Dataset records START

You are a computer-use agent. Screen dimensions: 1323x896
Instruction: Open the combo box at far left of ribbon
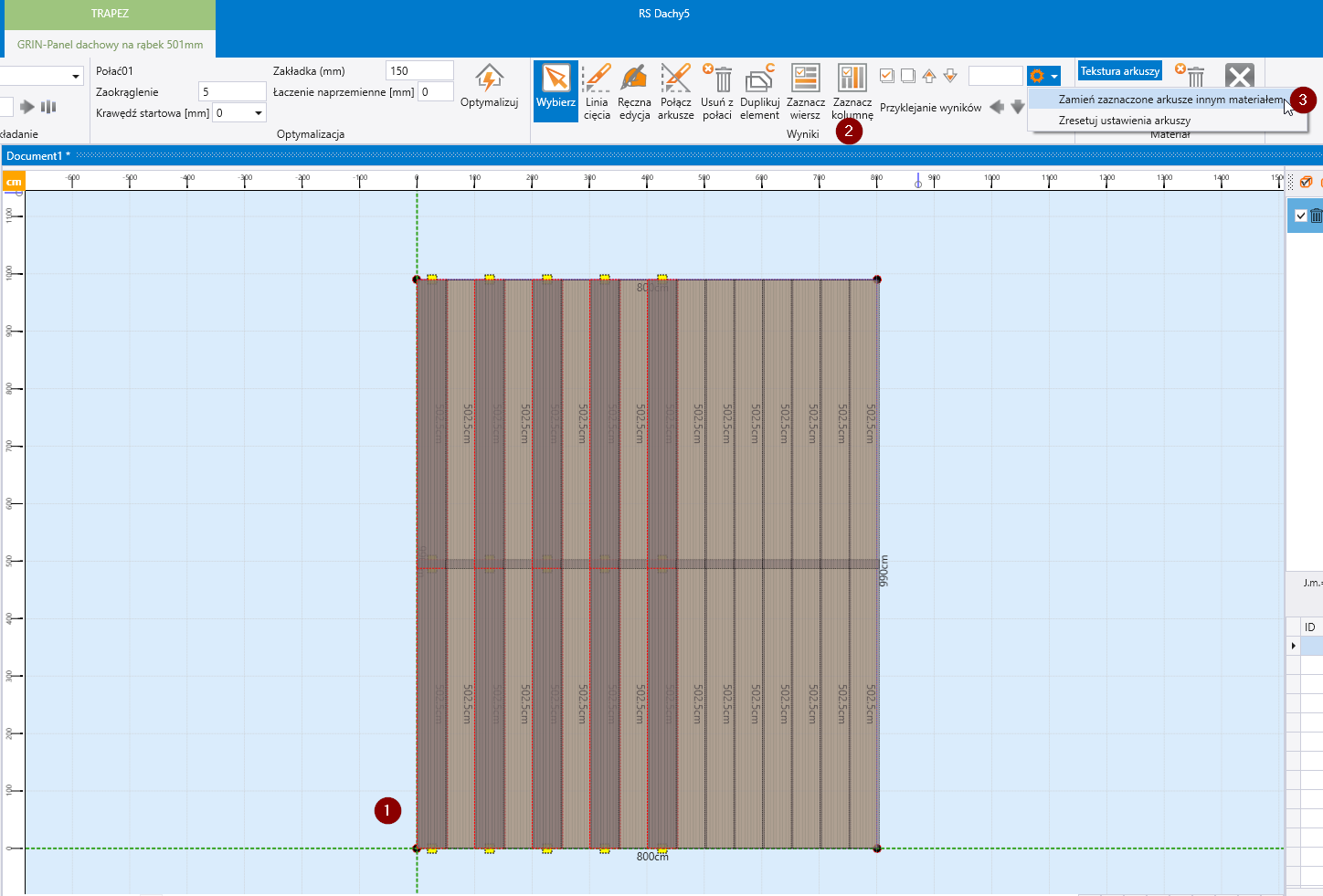pyautogui.click(x=75, y=76)
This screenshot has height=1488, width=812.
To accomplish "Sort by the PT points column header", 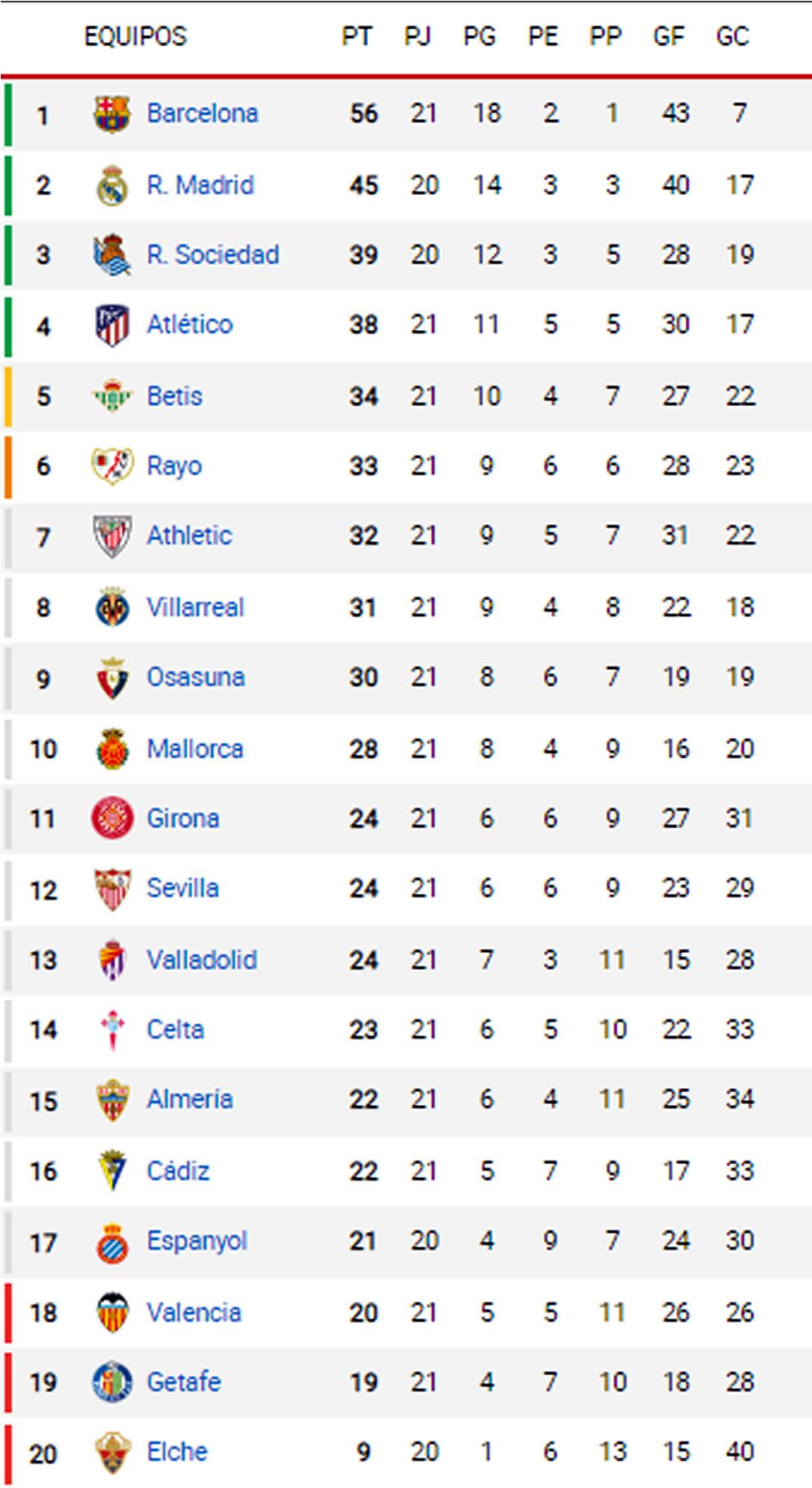I will 356,36.
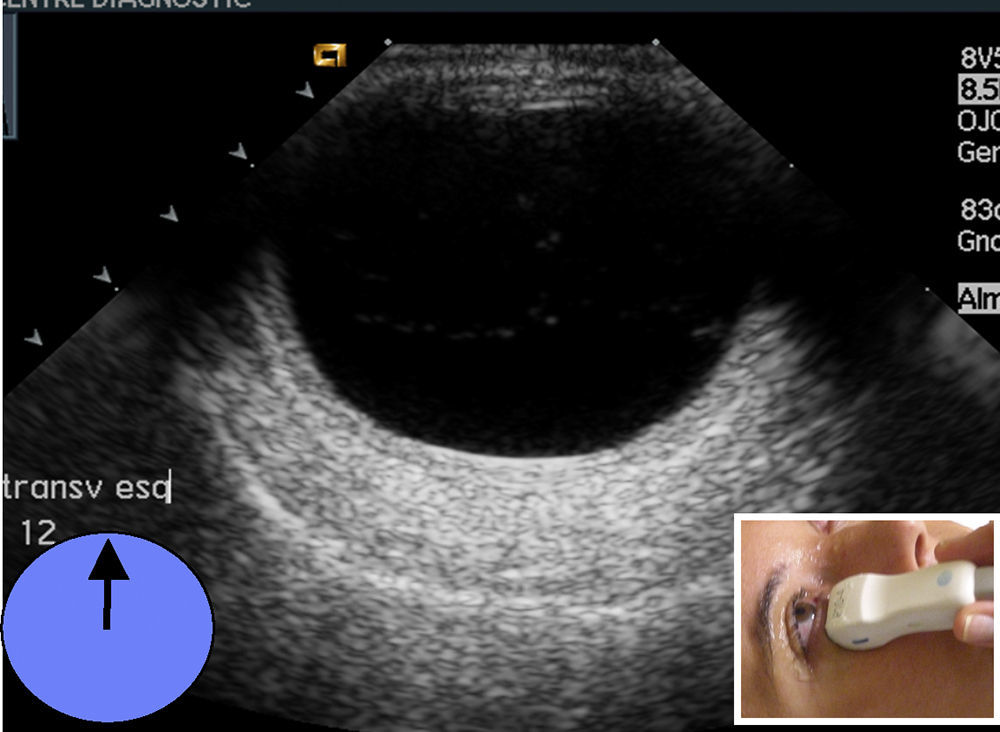Select the topmost depth scale arrowhead
Viewport: 1000px width, 732px height.
(305, 91)
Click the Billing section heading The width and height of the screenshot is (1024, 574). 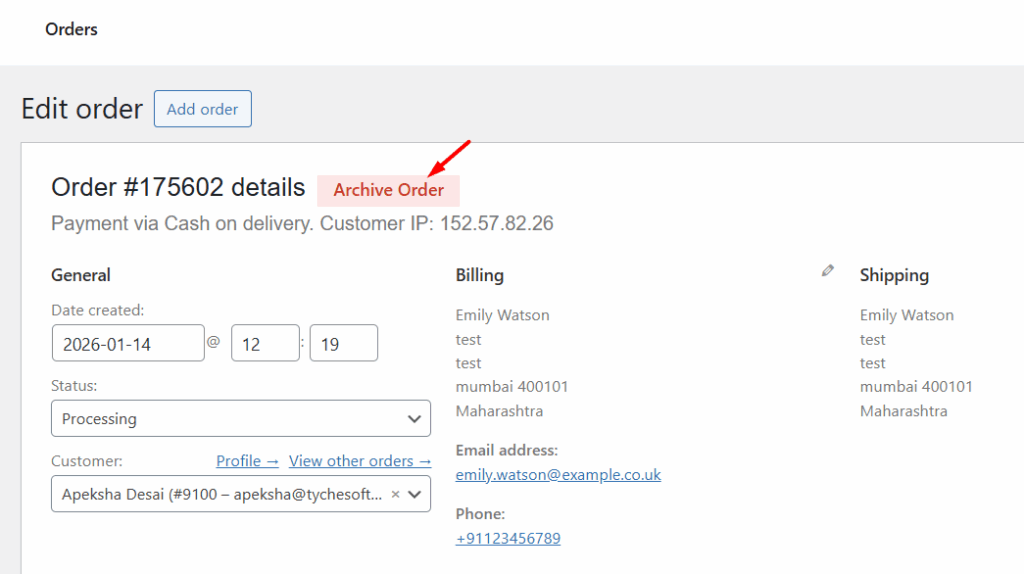(479, 275)
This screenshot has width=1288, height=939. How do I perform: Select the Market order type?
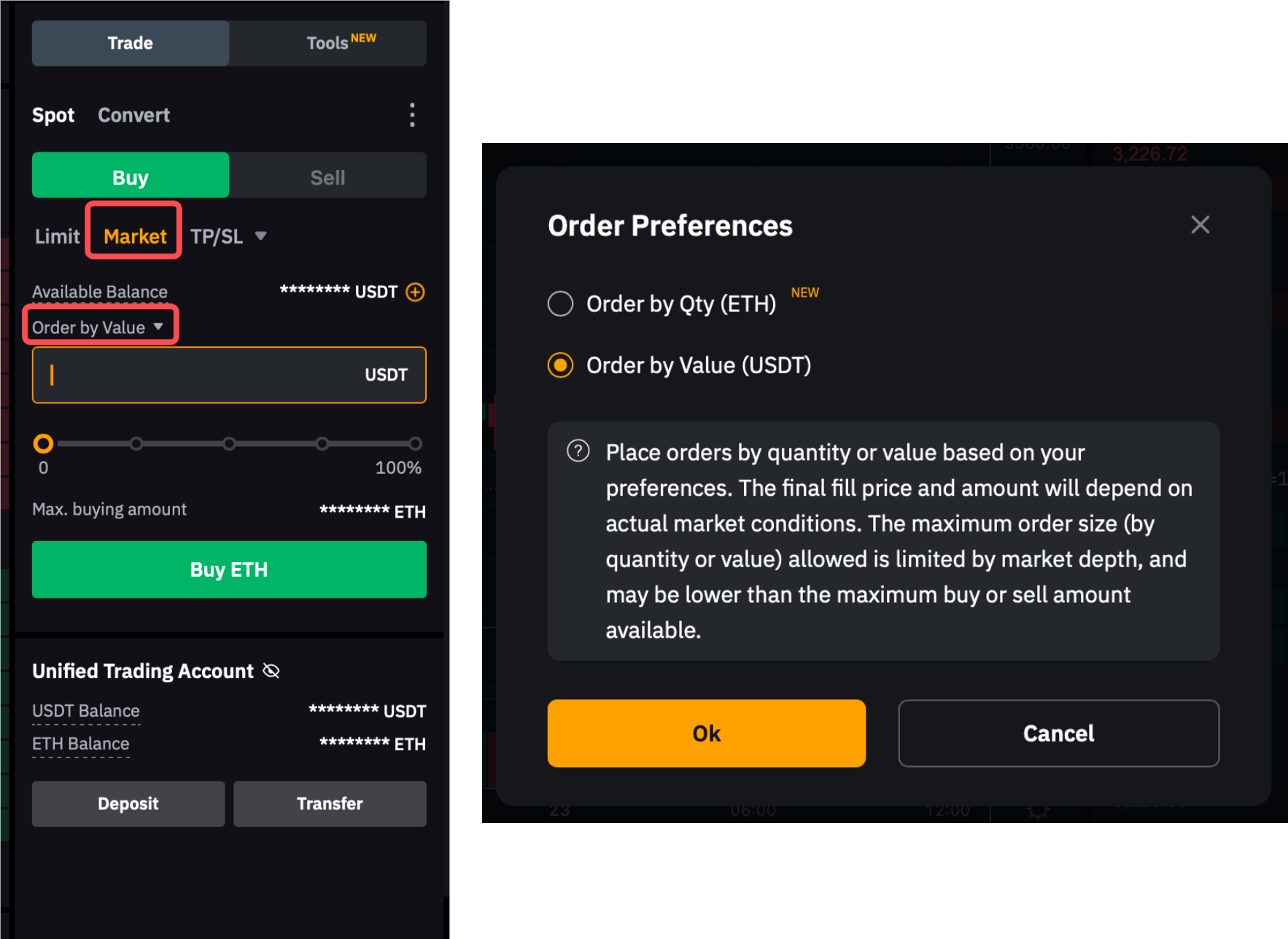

Dataset records END

Your task:
Report all lines of the data above that include the string "This".

Your response:
This screenshot has height=1488, width=812.
This screenshot has width=1288, height=939. How do I perform: Select the Market order type?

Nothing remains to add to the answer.